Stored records
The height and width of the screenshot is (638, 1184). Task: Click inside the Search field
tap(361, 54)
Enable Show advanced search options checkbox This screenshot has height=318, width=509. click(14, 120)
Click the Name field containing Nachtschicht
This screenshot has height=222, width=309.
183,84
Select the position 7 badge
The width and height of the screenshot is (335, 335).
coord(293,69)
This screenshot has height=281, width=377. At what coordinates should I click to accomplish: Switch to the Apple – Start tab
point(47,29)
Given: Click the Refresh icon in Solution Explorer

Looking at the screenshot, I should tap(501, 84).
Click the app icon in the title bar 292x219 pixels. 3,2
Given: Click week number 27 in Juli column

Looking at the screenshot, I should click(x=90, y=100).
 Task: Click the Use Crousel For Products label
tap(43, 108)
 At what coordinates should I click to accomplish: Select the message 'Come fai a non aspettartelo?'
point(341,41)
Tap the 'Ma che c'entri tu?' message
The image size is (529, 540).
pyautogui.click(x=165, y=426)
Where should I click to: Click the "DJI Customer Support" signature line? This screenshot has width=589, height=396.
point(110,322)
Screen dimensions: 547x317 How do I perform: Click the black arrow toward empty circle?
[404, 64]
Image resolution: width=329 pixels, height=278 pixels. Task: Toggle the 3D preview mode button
--
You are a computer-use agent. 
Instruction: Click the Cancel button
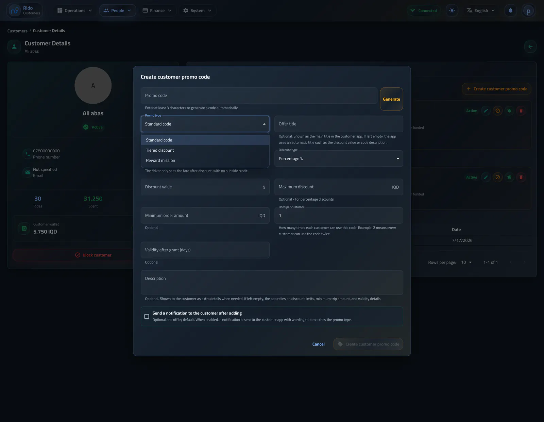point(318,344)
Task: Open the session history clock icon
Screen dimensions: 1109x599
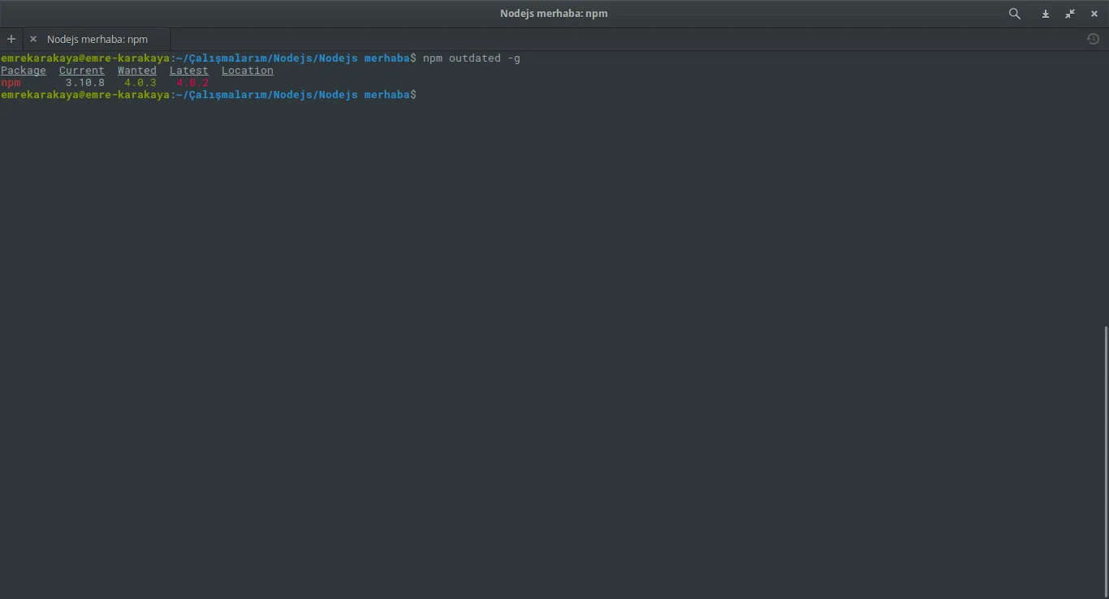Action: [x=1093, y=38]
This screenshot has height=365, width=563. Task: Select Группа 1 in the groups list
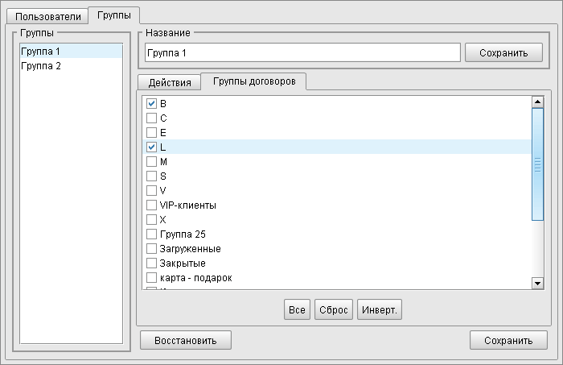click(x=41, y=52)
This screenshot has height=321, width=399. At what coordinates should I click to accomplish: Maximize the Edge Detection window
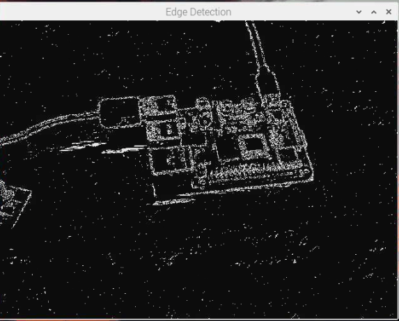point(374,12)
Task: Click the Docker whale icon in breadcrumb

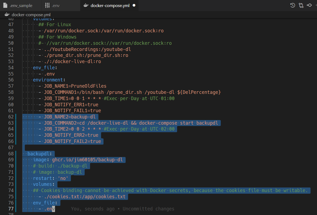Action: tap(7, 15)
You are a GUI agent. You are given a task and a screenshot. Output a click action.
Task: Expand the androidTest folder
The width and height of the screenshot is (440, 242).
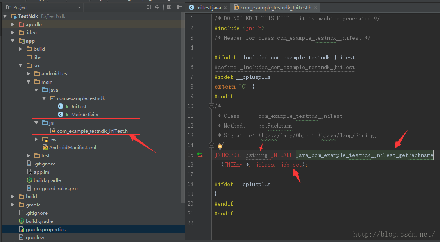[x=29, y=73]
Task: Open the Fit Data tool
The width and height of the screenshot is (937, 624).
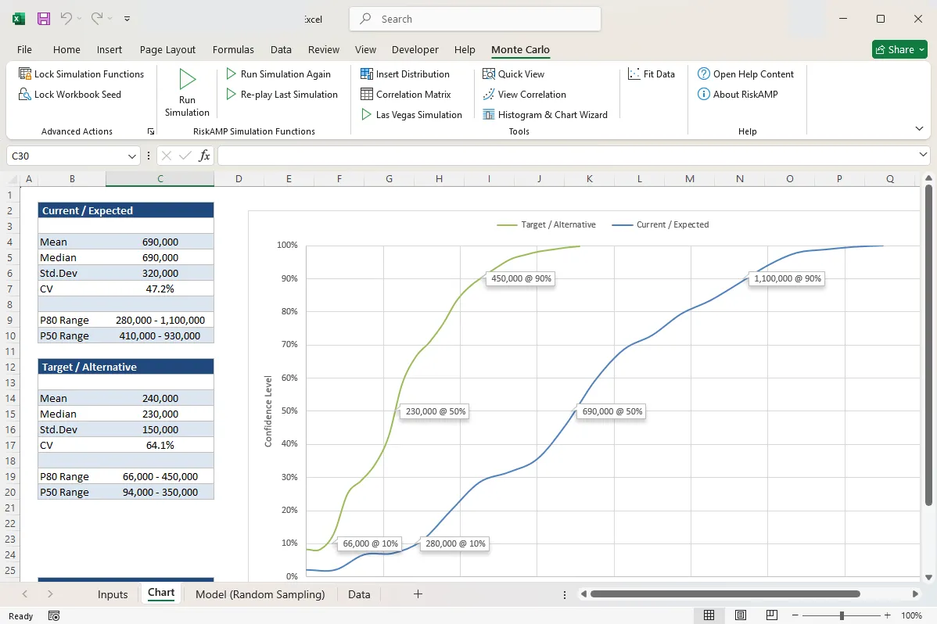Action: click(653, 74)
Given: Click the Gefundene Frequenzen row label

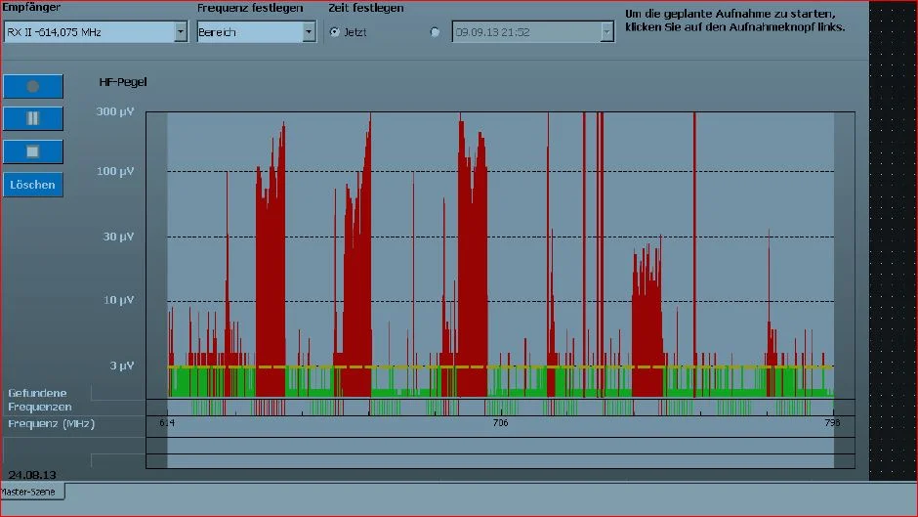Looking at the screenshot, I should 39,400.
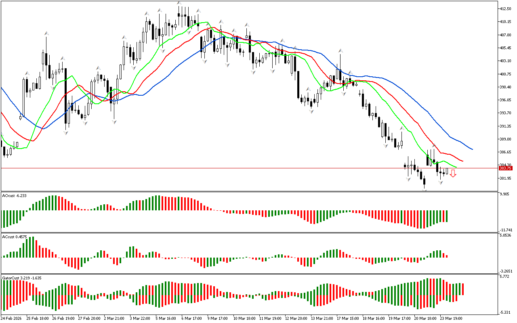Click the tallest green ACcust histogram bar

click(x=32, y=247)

▶ [Problem requirements]:
Wherever a line of the records above contains the string "pixels", copy that line out.

▶ [Solution]:
Click the app icon in the title bar 292x219 pixels. 3,2
Image resolution: width=329 pixels, height=278 pixels. Task: Toggle the 3D preview mode button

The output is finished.